By equipping buildings with data-collecting sensors connected to computers for analysis, machine learning can train the buildings’ systems to operate in the most energy-efficient manner while also meeting the needs of building users.

Assuring the economic viability of new infrastructure is another area where modeling and machine learning are being applied. For instance, the installation of wind turbines has been modeled to better understand how the placement of turbines affects the flow of wind to machines down the line and how to maximize the efficiency of all of the turbines.

At UC Berkeley, economist David Zilberman has studied how one form of renewable energy can “cannibalize” the revenue of another, such as when wind and solar energy are used together. He found that introducing wind turbines into an area with solar reduces the value of solar while adding solar panels increases the value of wind power.

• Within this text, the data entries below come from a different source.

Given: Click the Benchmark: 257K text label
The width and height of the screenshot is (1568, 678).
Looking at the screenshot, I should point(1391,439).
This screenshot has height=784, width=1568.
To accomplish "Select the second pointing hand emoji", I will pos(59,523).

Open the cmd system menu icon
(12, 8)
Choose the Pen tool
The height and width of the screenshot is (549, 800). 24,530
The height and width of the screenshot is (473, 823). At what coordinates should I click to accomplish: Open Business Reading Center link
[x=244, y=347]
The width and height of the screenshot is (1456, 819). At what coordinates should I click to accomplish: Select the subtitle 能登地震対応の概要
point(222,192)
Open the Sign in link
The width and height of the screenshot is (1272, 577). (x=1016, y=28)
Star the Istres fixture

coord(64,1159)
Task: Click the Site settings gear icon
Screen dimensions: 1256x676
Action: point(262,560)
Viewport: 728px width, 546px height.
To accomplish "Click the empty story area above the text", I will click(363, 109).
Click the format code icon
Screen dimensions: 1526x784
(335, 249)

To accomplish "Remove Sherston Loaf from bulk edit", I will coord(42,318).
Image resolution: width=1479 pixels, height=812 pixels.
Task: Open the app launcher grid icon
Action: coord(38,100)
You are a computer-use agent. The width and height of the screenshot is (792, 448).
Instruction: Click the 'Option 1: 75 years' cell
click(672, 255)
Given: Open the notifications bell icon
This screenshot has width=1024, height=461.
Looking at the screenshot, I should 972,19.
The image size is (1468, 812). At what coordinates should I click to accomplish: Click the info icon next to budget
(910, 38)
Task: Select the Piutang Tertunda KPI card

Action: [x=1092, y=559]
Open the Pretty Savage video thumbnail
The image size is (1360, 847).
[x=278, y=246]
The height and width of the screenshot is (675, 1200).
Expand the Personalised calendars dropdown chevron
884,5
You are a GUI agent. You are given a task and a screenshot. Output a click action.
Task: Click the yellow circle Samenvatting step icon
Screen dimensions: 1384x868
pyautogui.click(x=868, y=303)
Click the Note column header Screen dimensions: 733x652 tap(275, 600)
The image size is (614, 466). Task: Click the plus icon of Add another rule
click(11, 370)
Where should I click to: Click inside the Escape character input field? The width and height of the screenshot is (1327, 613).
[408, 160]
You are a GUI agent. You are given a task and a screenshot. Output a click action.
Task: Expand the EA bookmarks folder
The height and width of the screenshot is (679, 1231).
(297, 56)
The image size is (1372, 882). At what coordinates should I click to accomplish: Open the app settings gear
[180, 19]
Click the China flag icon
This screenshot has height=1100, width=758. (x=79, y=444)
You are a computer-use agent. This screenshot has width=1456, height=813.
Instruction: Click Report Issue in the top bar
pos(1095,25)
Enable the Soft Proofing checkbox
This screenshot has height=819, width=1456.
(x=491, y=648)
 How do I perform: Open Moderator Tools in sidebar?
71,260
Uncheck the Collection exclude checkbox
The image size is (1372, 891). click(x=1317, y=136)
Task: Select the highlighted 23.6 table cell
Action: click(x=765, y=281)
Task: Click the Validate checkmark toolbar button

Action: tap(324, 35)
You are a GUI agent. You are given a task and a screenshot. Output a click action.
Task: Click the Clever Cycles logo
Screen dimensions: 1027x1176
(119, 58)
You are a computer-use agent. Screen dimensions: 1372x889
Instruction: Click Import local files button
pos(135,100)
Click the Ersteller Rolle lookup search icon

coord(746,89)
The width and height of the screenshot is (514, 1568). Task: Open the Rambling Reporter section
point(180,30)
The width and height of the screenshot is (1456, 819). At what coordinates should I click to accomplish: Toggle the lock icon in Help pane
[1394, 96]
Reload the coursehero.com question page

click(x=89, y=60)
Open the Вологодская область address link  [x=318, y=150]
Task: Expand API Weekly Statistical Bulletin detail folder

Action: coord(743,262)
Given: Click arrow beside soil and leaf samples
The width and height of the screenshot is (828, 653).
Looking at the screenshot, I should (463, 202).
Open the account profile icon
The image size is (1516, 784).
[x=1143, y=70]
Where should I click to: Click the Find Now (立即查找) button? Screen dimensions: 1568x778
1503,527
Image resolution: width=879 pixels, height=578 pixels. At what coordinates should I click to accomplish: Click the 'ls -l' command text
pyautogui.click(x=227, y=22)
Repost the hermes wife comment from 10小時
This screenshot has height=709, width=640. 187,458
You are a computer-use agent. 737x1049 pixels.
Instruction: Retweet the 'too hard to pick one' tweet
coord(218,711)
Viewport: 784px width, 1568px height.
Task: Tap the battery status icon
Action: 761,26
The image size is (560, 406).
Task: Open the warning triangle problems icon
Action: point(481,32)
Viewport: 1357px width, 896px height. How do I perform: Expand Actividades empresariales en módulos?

“The economic model is just as important as the technology,” Yelick said. 

There is also the social cost to consider, she said.

“We need to understand the economic impacts of climate change, which now involves policy experts. “Where are the biggest impacts from drought? How will this affect the people who live there? Will they be forced to migrate? Human behavior is difficult to model but absolutely essential to understand.”

Yelick closed her presentation by citing President Barack Obama’s call to action on climate, “We are the first generation to feel the effect of climate change and the last generation who can do something about it.”